Bank of Scotland PLC v (1) Nicholas Forrester (2) Ivor Forrester (2014)

Summary

Where a son had bought his father's property from the father's trustee in bankruptcy and the father had continued to live in the property, the court found that there had been an agreement that the beneficial interest in the property would remain with the father, not pass to the son.

Facts

The claimant bank (B) claimed possession of a property whose registered owner was the first defendant (N) and which was occupied by the second defendant (X), who was N's father. X also claimed a declaration that N held the legal title on trust for X.

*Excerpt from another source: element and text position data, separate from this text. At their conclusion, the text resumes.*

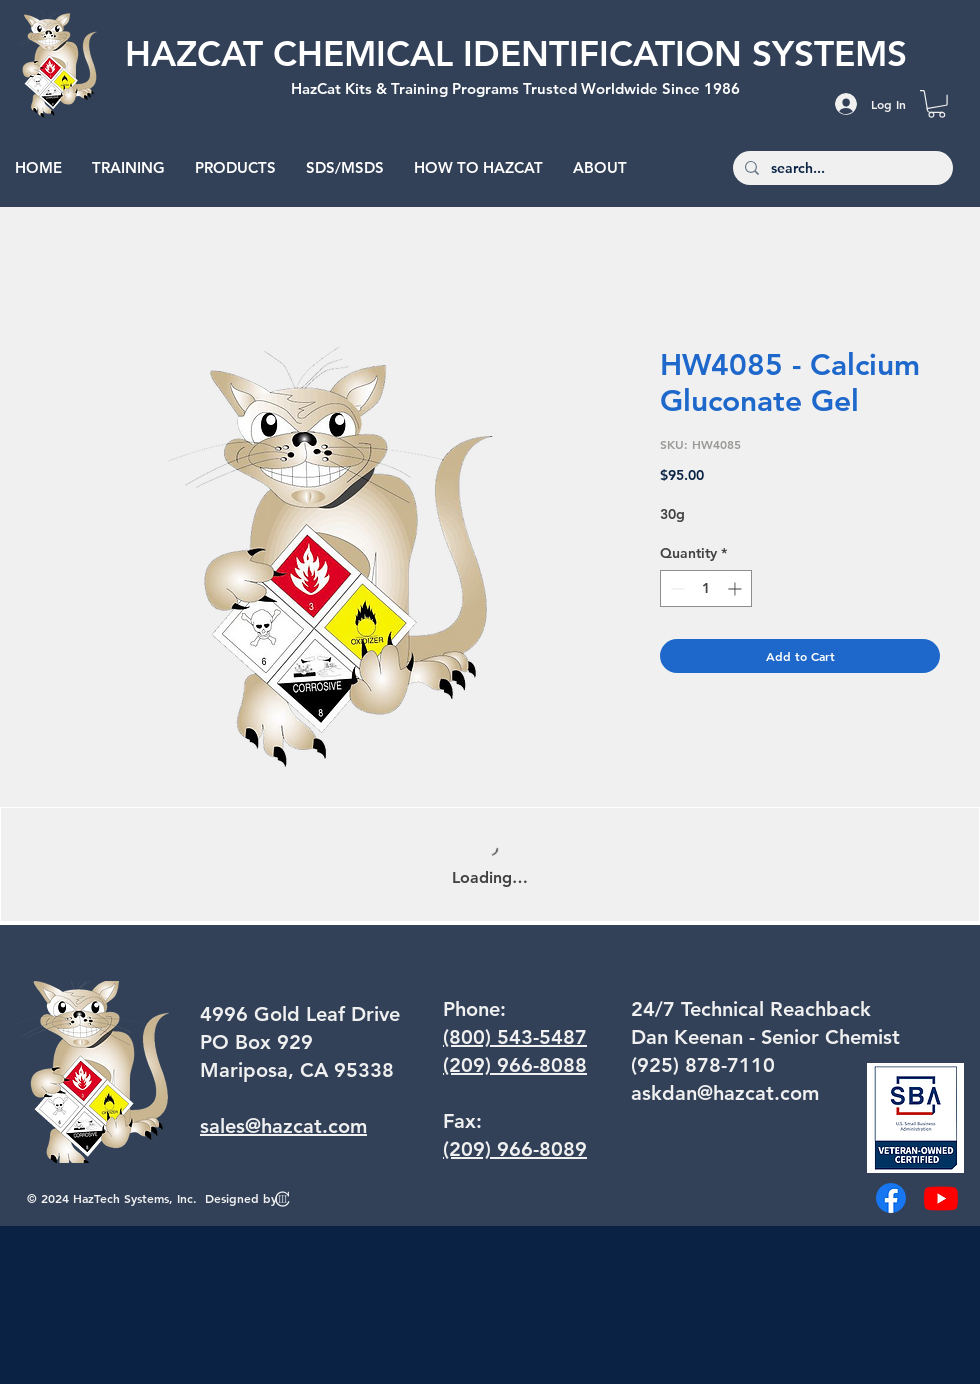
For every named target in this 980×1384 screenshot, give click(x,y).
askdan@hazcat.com (725, 1093)
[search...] (841, 169)
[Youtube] (941, 1198)
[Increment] (736, 588)
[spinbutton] (706, 588)
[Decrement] (675, 588)
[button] (936, 104)
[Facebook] (891, 1198)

X had owned the property since 1964. In 1994 a bankruptcy order was made against him and a trustee in bankruptcy was appointed. In 1998 the trustee obtained an order for possession of the property, which he enforced the following year. N purchased the property from the trustee, having obtained a mortgage. X remained in occupation and made payments to N. N remortgaged the property to B, but defaulted. B sought possession. X asserted that after the trustee enforced the order for possession, he and N had agreed that the property would be transferred to N to enable him to get the first mortgage, X would pay N sufficient to cover the mortgage repayments, and the beneficial interest would remain with X. N denied any such agreement, stating that he had acquired the beneficial interest, and X had paid him rent. Under a settlement agreement, B's claim against N was subject to an agreement with X that, unless N defeated X's claim, a possession order would not be sought, but X would become responsible to B for part of the mortgage debt.

Held

HELD: The court accepted X's evidence that after the trustee had been given permission to execute the possession order, he and N had agreed that N would raise money to pay off the debts, on the basis that the property would be transferred to N to enable him to get a mortgage, and that X would pay N money each month to enable N to cover the mortgage payments. X would also pay all the outgoings on the property and would be able to remain living at the property. X had told N that as soon as the mortgage was paid off, he wanted N's name off the title. The clear and express agreement between X and N was that N was not really to own the property, save in the legal sense, and that the true owner, in the beneficial sense, was at all times to be X. The court rejected N's evidence that he had bought the property as an investment with which he could do as he liked. N's remortgaging had been done without X's knowledge; N had known that he should not have done that and that he was acting contrary to his agreement with X. It was inherently implausible that, in the circumstances, X would have agreed to an outright sale of the property to N. He would not have given up the equity by way, in effect, of a gift, but nevertheless also have agreed to pay the mortgage. The court rejected N's submission that, had there been an agreement, it would have been put into writing; it accepted X's evidence that he had trusted his son and that the need to put anything in writing had not crossed anyone's mind. Although there were significant advantages to X in that he remained in the property, he had acted to his detriment and significantly changed his position in reliance on the agreement: he could have received the surplus proceeds had the trustee sold to a third party; instead, he had paid for the mortgage and outgoings (see paras 66, 75-79 of judgment). If there had had been no express agreement, there had been an intention, common to both X and N, that X had a 100 per cent beneficial interest in the property and N had no beneficial interest, and there had been detrimental reliance (para.80).